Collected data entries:
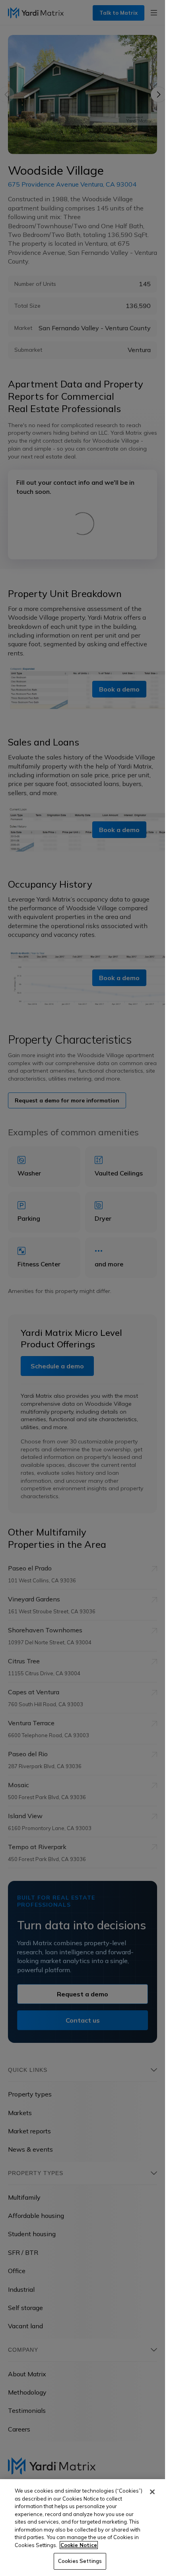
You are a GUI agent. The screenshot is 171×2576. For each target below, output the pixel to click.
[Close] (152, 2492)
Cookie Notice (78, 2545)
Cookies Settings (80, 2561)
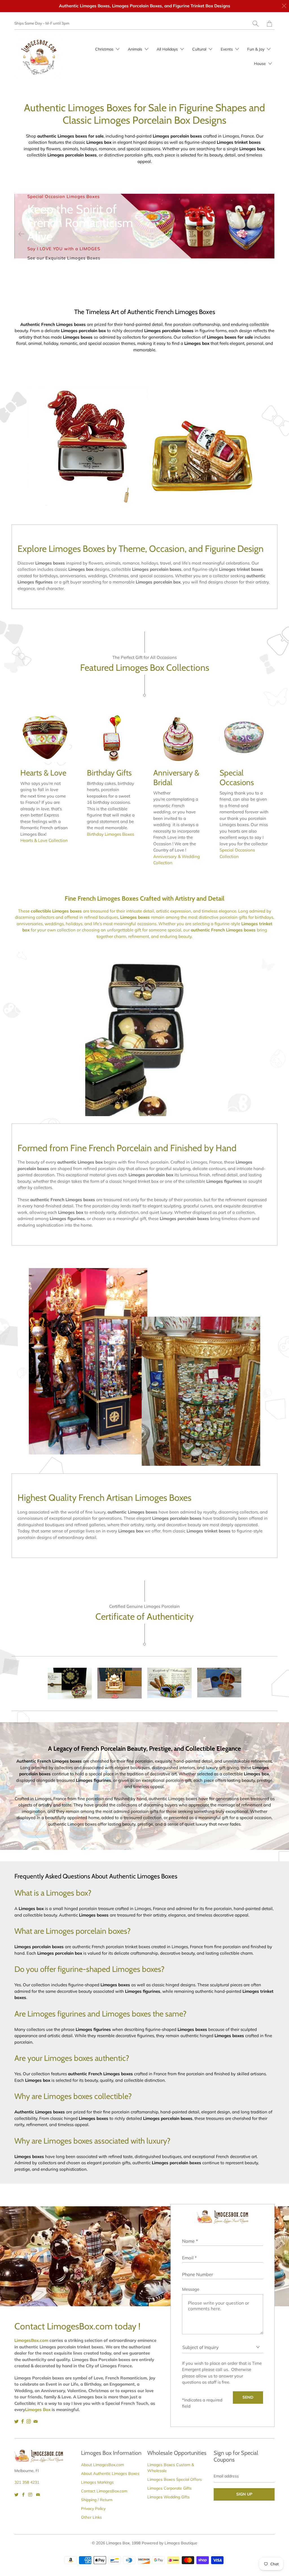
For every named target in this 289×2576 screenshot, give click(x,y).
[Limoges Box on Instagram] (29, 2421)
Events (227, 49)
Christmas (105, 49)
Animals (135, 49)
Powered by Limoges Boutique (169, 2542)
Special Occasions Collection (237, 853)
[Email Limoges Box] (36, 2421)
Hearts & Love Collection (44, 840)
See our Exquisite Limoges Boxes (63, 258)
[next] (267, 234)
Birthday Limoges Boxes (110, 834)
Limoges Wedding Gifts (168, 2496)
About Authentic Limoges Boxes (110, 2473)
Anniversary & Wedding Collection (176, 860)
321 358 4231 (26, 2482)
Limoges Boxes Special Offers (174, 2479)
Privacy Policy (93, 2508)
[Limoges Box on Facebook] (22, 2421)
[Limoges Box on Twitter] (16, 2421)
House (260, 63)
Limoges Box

### TASK
Only a number is expected: how many lines of the data include the string "Limoges".

### YOUR SOLUTION
11